American psychologist

Camarin Grae is the pen name of Marian Grace (born 1941), an American writer of lesbian-themed science fiction. She has been a three-time Lambda Literary Award nominee: The Secret in the Bird was a Lambda Literary Award for Lesbian Fiction nominee at the 1st Lambda Literary Awards in 1989, Slick was a nominee for Lesbian Mystery at the 3rd Lambda Literary Awards in 1991, and Stranded was nominated for Lesbian Science Fiction, Fantasy or Horror at the 4th Lambda Literary Awards in 1992.

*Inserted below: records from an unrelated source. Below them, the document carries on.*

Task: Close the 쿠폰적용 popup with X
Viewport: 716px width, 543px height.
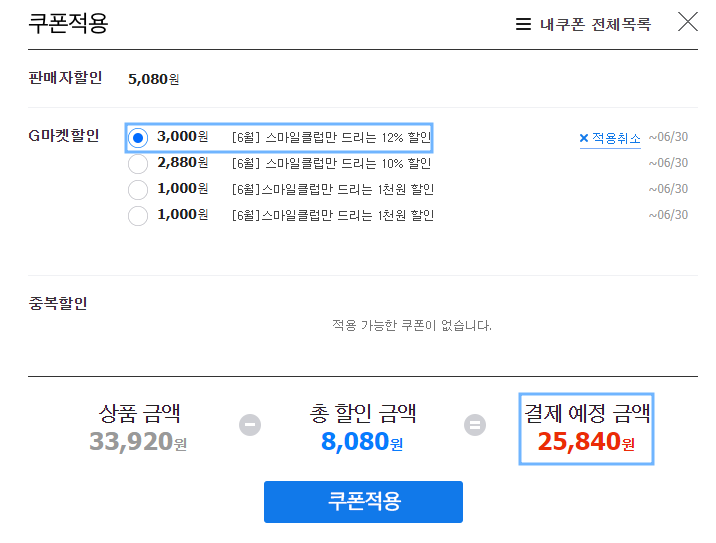Action: [688, 22]
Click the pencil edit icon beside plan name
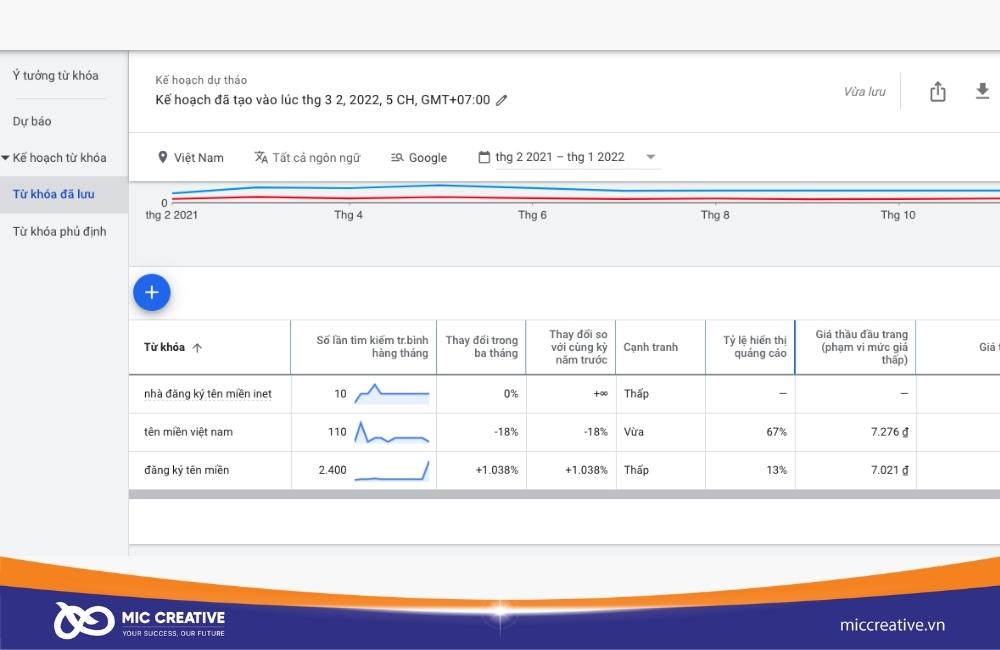The height and width of the screenshot is (650, 1000). click(502, 100)
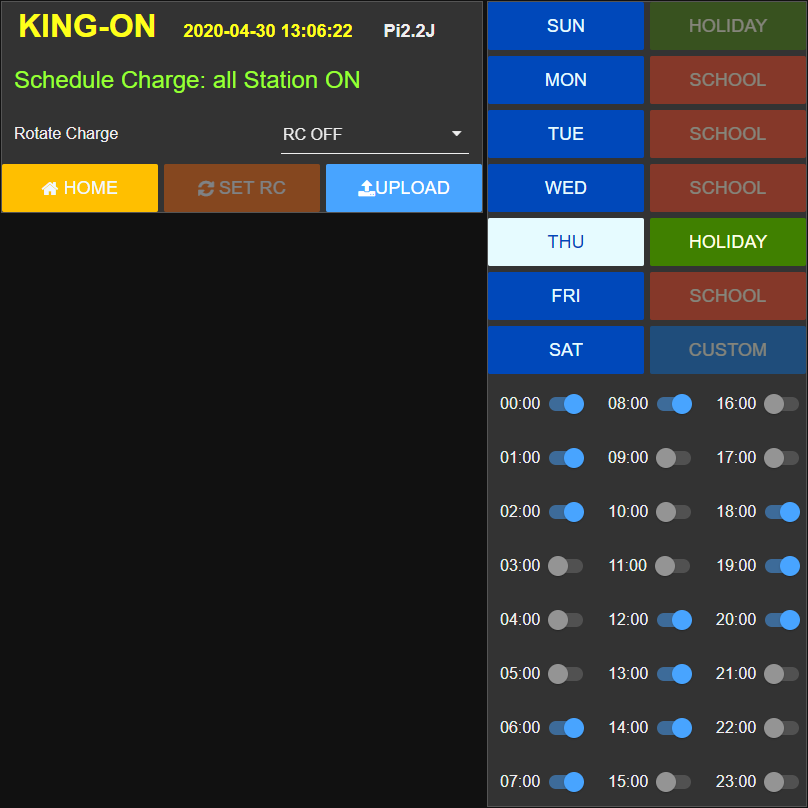The width and height of the screenshot is (808, 808).
Task: Click the upload arrow icon
Action: coord(366,189)
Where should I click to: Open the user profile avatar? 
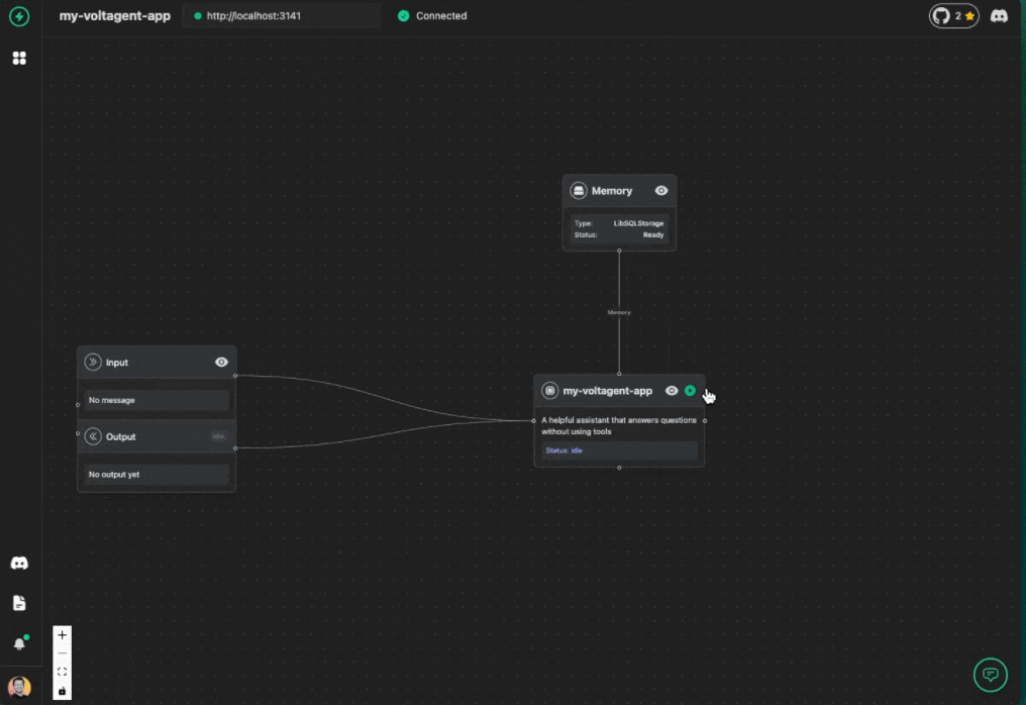(19, 687)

Originally from Chicago, Illinois, Grace was educated in clinical psychology. She used the pen name, an anagram of her real name, to keep her writing separate from her professional career as a psychologist.

==Works==
- The Winged Dancer (1983, ISBN 978-0930044886)
- Soul Snatcher (1985, ISBN 978-0913017036)
- Paz (1986, ISBN 978-0930044893)
- The Secret in the Bird (1988, ISBN 978-0941483056)
- Edgewise (1989, ISBN 978-0941483193)
- Slick (1990, ISBN 978-0941483742)
- Stranded (1991, ISBN 978-0941483995)
- Wednesday Nights (1994, ISBN 978-1562800604)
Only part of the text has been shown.